Uitgeruild loon mag pensioengrondslag niet verlagen
Het uitgeruilde loon mag de grondslag van het StiPP pensioen en APG niet verlagen. Dit zal aangepast worden in Easyflex.
Op het tabblad ‘Algemeen’ van de aftrekposten StiPP basis en StiPP plus is de instelling ‘Volledige uitruil verlaagt grondslag’ actief. Deze instelling kijkt tot en met 2019 alleen naar de uitruil over het looncomponent ‘Loon overwerkuren’. Met ingang van het nieuwe loonjaar telt deze instelling voor al het uitgeruilde loon. Voor de aftrekposten Stipp Basis, Plus en APG zal Easyflex deze instelling automatisch uitzetten met ingang van 2020. Voor de overige aftrekposten kan je als klant zelf bepalen of de uitruil de pensioengrondslag dient te verlagen.
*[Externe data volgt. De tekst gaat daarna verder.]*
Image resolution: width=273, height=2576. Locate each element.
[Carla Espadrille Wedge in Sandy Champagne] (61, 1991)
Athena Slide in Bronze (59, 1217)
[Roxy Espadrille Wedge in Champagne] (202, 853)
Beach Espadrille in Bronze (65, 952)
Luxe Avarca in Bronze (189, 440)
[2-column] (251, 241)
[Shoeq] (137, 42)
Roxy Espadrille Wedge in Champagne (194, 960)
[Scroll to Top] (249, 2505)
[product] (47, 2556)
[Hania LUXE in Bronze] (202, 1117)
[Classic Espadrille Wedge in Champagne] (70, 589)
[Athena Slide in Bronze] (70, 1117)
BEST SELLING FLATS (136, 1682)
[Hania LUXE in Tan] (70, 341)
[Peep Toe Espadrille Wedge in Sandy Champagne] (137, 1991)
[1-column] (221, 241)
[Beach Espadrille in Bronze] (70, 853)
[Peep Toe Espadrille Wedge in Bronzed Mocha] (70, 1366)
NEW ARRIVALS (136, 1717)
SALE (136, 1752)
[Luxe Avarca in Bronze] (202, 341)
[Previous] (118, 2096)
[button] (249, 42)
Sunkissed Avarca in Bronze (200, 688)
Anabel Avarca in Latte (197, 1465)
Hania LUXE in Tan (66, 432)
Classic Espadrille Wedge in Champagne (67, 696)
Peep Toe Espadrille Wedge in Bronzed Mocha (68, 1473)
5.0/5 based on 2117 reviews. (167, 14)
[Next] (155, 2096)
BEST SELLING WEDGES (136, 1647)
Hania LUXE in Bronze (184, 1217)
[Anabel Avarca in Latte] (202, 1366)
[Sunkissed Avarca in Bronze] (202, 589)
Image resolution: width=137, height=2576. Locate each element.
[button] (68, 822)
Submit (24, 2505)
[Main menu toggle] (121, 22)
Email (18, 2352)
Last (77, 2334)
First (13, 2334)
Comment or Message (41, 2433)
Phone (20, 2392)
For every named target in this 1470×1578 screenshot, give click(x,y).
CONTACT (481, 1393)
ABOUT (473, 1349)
Periodiek na 26 gewerkte weken en ook voor NBBU
Na 26 gewerkte weken moet de uitzendonderneming de uitzendkracht een periodiek toekennen. In Easyflex zal daarom vanaf 30-12-2019 gaan signaleren op 26 weken (dit was voorheen niet van toepassing voor de NBBU, en voor de ABU is de signalering aangepast). In werkmaatschappijen met een ABU lidmaatschap kon je reeds op het tabblad ‘CAO-overige’ een CAO periodiek ingeven. Dit is nu ook doorgevoerd voor werkmaatschappijen met een NBBU lidmaatschap.